Not everyone on the left drinks Koolaid. Adolph Reed has been speaking out against Obama since 1996. His last broadside was shot off before the Pennsylvania primary, but much of it is still timely.
He's a vacuous opportunist.I’ve never been an Obama supporter. I’ve known him since the very beginning of his political career, which was his campaign for the seat in my state senate district in Chicago. He struck me then as a vacuous opportunist, a good performer with an ear for how to make white liberals like him. I argued at the time that his fundamental political center of gravity, beneath an empty rhetoric of hope and change and new directions, is neoliberal.....
And, as many Progressive readers may know, I’m hardly a Clinton fan. I’m on record in last November’s issue as saying that I’d rather sit out the election entirely than vote for either her or Obama. At this point, though, I’ve decided that she’s the lesser evil in the Democratic race, for the following reasons: 1) Obama’s empty claims to being a candidate of progressive change and to embodying a “movement” that exists only as a brand will dissolve into disillusionment in either a failed campaign against McCain or an Obama Presidency that continues the politics he’s practiced his entire career; 2) his horribly opportunistic approach to the issues bearing on inequality—in which he tosses behaviorist rhetoric to the right and little more than calls to celebrate his success to blacks—stands to pollute debate about racial injustice whether he wins or loses the Presidency; 3) he can’t beat McCain in November. (emphasis added)

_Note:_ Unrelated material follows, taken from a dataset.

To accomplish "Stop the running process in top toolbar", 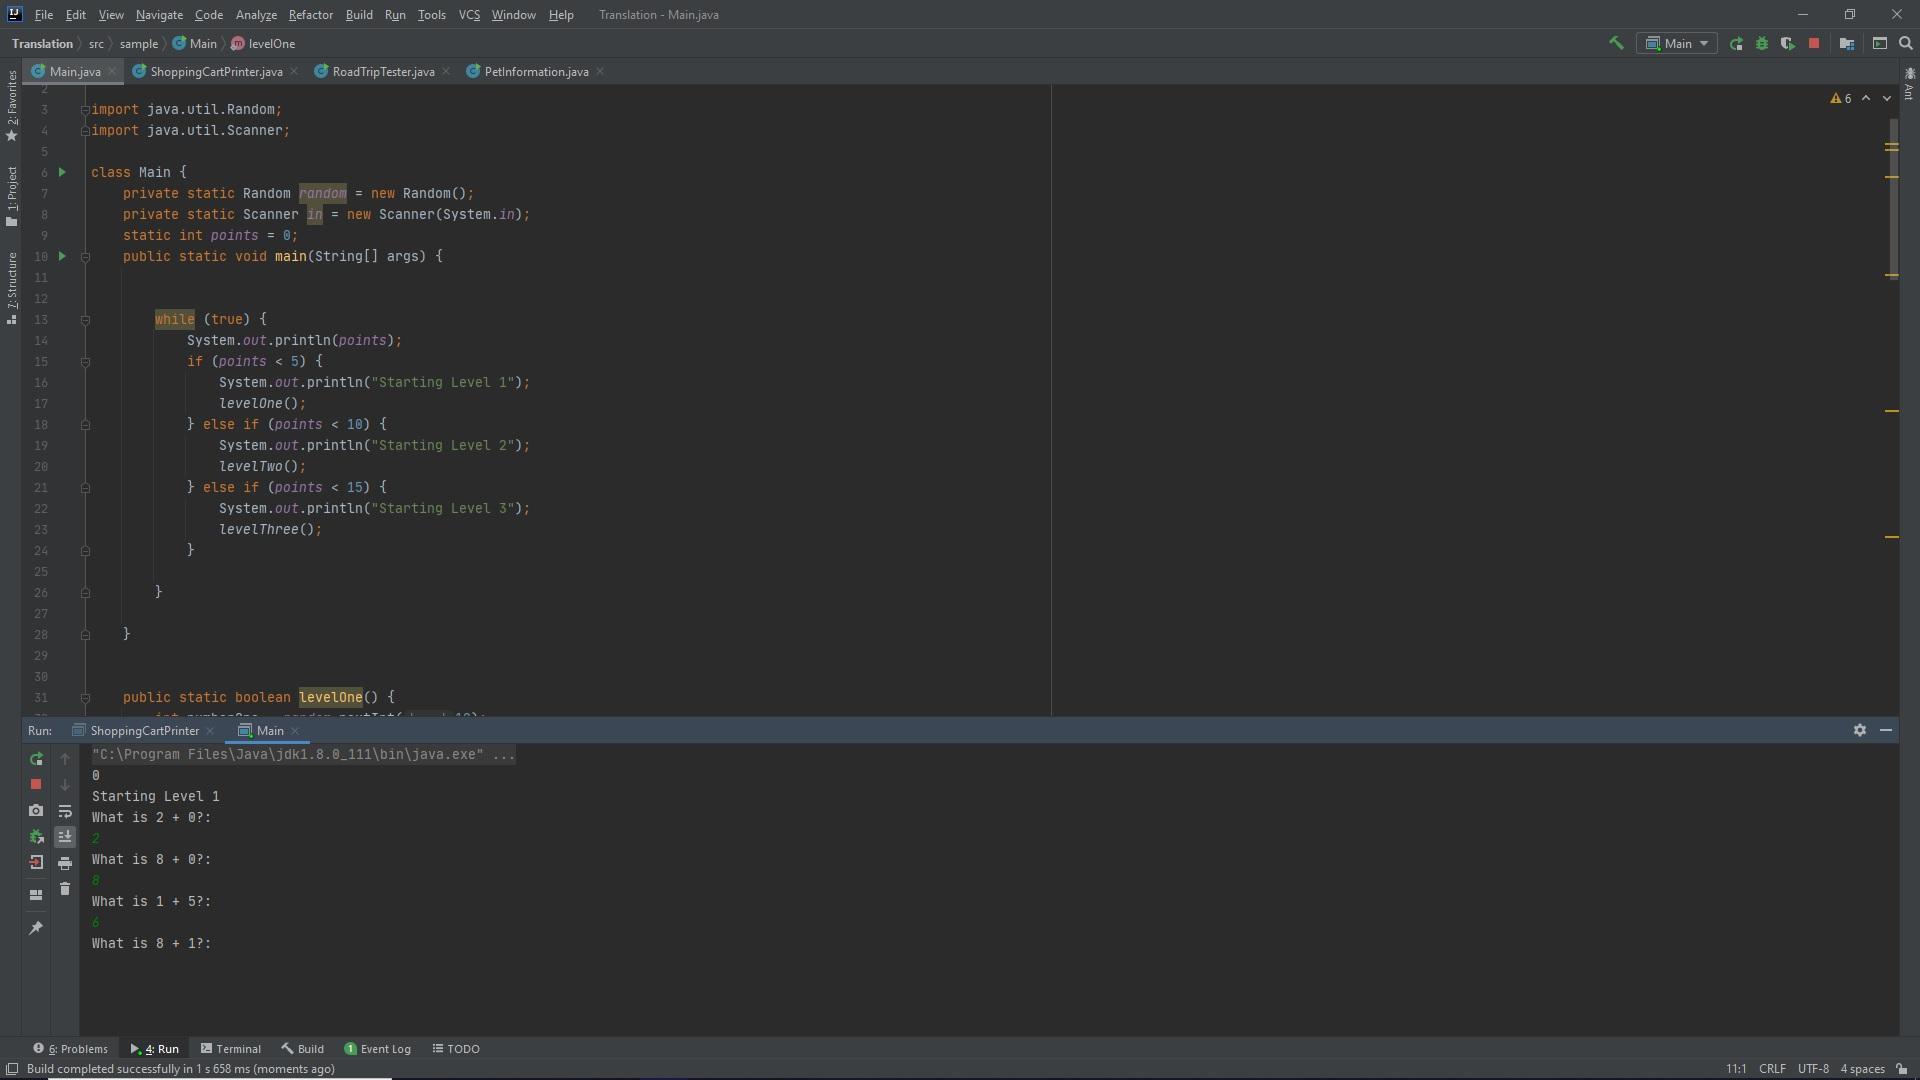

Those of us who noticed Obama's emptiness from the first moment we saw him have trouble understanding what anyone sees in him. While conversations with Obamatons can often make one feel like Kevin McCarthy in Infasion of the Body Snatchers (the original, where he got away, not the remake where he got run down by a car), bad Democrats can remind themselves that Clinton did, in fact, win self-described Democrats by several points. Obama won on points, not on momentum; the pods took over the Democratic leadership but never got to the people themselves.